• Task prompt
Below are entries; output exactly the lines from the one with "Bangalore (128, 2545)" to the one with "Subscribe to calendar (1167, 725)", both included, and nothing else.

• Pixel coordinate grounding data
■ ■ ■ ■ ■

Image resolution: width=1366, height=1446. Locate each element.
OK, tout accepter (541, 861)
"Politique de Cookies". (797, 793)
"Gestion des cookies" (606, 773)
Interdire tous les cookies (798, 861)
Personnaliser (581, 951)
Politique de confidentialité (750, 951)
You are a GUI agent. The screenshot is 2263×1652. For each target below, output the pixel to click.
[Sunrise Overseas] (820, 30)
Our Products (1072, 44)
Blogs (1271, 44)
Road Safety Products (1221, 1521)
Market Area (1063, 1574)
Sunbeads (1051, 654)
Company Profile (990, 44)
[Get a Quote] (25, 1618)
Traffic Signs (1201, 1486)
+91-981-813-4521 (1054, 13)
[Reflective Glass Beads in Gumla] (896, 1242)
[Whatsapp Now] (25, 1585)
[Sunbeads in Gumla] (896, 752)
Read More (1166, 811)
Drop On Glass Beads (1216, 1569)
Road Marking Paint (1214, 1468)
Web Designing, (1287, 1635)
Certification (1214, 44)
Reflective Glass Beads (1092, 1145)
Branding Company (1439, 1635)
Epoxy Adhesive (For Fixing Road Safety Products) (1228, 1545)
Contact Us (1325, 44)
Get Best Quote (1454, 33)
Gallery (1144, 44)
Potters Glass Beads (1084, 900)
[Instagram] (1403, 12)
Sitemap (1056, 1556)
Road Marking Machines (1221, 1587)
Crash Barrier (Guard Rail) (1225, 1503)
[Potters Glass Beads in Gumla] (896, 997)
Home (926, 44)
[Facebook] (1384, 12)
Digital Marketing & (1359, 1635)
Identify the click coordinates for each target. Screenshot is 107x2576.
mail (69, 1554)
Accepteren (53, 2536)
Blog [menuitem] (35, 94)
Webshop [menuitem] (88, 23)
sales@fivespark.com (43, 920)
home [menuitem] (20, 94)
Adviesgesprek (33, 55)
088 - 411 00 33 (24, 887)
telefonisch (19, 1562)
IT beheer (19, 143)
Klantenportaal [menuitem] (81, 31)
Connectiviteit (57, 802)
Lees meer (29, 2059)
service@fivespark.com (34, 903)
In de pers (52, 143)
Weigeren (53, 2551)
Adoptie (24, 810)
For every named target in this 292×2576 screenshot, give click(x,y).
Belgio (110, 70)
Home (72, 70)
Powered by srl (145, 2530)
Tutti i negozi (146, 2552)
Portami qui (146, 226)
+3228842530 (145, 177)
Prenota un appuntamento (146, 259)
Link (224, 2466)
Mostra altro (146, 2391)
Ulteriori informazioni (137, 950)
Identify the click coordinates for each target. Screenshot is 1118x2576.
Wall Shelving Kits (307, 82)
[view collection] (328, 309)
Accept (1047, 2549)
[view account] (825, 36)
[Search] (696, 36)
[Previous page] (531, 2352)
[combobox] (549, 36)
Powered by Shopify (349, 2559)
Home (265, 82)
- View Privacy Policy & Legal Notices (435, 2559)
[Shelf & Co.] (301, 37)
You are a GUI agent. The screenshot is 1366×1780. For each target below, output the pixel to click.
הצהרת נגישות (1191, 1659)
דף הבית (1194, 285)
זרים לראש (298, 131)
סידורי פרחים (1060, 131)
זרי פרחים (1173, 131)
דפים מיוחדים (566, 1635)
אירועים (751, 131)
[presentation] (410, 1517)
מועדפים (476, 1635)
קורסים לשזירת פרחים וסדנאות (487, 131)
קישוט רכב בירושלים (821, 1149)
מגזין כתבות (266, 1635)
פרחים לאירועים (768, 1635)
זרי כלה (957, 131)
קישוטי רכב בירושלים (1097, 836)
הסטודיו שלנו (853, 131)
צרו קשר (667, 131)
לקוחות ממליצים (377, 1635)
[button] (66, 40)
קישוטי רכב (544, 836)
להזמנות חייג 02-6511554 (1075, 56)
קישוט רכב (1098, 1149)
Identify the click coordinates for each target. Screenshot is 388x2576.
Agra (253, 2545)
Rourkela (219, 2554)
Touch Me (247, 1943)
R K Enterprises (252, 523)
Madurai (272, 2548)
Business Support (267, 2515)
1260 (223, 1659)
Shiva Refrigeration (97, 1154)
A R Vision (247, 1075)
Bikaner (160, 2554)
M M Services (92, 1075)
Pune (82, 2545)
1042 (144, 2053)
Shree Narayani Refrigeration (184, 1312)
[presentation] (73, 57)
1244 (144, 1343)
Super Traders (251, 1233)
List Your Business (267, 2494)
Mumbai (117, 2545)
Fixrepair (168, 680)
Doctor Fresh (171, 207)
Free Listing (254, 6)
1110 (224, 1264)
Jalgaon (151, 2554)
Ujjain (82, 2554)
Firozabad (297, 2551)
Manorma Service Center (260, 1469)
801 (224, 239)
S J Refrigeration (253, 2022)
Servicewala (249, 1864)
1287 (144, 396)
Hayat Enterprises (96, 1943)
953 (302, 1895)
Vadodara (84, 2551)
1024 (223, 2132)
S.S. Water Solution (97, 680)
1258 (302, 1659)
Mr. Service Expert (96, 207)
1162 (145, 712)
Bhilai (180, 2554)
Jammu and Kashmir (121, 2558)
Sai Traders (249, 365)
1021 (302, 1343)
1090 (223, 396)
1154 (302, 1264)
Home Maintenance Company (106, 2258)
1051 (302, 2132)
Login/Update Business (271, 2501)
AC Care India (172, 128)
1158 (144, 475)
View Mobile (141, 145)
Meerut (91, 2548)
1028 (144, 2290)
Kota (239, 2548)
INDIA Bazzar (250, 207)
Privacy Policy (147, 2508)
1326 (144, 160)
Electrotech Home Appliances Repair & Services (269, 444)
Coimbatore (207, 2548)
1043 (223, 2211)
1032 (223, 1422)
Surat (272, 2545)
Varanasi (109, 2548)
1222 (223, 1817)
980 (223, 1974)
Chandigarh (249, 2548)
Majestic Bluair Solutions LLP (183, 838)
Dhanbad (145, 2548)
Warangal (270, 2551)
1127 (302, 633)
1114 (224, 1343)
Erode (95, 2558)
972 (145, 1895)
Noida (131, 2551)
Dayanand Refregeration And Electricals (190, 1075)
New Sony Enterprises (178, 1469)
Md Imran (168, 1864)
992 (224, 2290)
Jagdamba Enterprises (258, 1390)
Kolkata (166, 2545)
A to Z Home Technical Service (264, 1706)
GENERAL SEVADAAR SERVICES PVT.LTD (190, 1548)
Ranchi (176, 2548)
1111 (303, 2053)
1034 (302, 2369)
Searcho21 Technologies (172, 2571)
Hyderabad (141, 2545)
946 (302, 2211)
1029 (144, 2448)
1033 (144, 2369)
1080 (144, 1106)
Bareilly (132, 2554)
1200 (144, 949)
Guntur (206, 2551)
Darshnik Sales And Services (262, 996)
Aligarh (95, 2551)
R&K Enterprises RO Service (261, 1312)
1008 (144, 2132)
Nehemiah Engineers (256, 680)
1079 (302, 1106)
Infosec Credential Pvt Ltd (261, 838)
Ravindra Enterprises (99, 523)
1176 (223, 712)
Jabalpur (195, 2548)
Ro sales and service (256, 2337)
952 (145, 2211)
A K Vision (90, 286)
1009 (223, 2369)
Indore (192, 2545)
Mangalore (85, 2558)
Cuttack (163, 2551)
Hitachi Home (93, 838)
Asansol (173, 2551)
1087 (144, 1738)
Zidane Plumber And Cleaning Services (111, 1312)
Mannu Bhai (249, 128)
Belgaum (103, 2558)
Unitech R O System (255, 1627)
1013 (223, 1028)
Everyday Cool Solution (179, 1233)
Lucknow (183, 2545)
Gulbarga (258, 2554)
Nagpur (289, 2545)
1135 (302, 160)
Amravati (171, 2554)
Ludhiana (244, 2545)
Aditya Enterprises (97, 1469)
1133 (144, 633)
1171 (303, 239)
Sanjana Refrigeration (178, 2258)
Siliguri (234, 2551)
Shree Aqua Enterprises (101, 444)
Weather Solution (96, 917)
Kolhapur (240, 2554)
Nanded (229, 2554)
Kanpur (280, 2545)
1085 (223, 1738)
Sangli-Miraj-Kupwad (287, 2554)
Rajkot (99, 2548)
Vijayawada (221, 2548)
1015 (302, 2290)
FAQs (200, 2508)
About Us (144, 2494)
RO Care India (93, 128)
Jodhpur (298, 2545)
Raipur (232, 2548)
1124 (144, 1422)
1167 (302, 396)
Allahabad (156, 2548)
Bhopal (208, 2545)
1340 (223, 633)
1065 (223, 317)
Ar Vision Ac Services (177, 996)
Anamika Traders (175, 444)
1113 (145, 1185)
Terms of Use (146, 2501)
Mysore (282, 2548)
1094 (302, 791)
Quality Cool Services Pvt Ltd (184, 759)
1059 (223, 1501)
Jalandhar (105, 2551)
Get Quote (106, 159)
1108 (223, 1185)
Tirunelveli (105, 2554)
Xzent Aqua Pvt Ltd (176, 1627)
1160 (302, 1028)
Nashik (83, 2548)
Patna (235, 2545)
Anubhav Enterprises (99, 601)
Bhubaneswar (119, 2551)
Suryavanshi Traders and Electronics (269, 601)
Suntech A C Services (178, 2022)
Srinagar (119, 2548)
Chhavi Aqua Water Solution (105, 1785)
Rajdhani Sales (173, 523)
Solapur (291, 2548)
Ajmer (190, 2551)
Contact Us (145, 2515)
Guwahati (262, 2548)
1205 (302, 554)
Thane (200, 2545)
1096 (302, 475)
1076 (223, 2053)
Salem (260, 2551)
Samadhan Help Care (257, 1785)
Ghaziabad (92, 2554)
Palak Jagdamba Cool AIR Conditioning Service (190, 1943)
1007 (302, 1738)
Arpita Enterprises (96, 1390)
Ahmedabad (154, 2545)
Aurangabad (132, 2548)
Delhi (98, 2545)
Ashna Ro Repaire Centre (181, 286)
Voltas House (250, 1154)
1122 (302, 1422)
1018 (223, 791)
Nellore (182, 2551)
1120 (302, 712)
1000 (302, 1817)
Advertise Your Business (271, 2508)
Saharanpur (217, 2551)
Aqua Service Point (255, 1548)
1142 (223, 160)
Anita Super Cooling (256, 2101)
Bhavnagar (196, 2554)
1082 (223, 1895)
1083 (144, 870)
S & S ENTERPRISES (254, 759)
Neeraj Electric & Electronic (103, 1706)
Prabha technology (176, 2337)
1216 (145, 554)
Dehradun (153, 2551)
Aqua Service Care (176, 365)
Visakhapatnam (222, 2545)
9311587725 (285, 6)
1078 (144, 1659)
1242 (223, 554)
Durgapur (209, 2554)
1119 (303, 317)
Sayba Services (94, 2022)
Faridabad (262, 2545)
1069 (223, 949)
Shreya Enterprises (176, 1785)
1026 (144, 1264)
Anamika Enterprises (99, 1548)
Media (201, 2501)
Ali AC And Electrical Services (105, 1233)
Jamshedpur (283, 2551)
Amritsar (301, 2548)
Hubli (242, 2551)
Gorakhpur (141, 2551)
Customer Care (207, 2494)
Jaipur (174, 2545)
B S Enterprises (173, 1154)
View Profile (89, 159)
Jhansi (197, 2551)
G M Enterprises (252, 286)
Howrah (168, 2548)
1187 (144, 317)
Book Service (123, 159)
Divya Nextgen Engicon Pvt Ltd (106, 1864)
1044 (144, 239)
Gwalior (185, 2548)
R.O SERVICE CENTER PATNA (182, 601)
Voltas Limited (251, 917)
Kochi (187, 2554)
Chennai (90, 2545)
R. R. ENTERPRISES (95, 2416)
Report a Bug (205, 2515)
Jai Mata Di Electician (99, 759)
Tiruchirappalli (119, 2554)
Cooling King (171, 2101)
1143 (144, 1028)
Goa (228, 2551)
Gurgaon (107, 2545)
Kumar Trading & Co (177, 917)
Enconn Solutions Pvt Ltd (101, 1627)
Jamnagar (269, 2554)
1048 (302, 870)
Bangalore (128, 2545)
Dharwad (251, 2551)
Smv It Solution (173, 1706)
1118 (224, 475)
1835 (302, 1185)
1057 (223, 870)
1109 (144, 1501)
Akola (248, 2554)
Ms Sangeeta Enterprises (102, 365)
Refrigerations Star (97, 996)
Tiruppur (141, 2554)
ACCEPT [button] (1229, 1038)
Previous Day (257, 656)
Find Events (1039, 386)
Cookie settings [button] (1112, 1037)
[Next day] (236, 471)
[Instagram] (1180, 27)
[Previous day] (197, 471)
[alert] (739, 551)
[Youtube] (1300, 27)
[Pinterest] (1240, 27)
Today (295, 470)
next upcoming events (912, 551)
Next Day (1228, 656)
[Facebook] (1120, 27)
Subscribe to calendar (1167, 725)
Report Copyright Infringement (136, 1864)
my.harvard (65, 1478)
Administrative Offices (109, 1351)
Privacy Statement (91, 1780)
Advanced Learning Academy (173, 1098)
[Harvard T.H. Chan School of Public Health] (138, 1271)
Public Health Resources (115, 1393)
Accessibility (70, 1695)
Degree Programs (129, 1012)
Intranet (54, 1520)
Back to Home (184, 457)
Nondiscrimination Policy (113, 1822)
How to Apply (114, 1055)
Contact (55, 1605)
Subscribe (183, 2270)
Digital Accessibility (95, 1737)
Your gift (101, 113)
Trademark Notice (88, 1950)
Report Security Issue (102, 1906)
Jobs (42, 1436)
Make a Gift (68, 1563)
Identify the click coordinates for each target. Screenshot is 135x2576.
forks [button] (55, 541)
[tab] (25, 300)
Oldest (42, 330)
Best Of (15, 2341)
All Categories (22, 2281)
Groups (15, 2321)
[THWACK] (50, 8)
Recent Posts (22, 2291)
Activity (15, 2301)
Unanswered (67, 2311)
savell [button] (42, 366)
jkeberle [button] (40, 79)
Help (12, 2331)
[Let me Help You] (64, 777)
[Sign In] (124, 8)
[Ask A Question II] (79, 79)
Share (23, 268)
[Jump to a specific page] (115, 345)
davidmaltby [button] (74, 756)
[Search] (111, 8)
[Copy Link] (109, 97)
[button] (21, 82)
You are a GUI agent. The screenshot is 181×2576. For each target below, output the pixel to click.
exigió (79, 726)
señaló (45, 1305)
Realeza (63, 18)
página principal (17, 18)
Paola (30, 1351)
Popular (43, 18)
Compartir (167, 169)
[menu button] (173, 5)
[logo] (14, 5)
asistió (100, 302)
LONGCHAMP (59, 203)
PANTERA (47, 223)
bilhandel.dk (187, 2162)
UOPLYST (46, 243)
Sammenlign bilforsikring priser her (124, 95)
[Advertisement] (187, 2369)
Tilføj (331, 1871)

■ ■ ■ ■ ■

• Task answer
Bangalore (128, 2545)
Dharwad (251, 2551)
Smv It Solution (173, 1706)
1118 (224, 475)
1835 (302, 1185)
1057 (223, 870)
1109 (144, 1501)
Akola (248, 2554)
Ms Sangeeta Enterprises (102, 365)
Refrigerations Star (97, 996)
Tiruppur (141, 2554)
ACCEPT [button] (1229, 1038)
Previous Day (257, 656)
Find Events (1039, 386)
Cookie settings [button] (1112, 1037)
[Next day] (236, 471)
[Instagram] (1180, 27)
[Previous day] (197, 471)
[alert] (739, 551)
[Youtube] (1300, 27)
[Pinterest] (1240, 27)
Today (295, 470)
next upcoming events (912, 551)
Next Day (1228, 656)
[Facebook] (1120, 27)
Subscribe to calendar (1167, 725)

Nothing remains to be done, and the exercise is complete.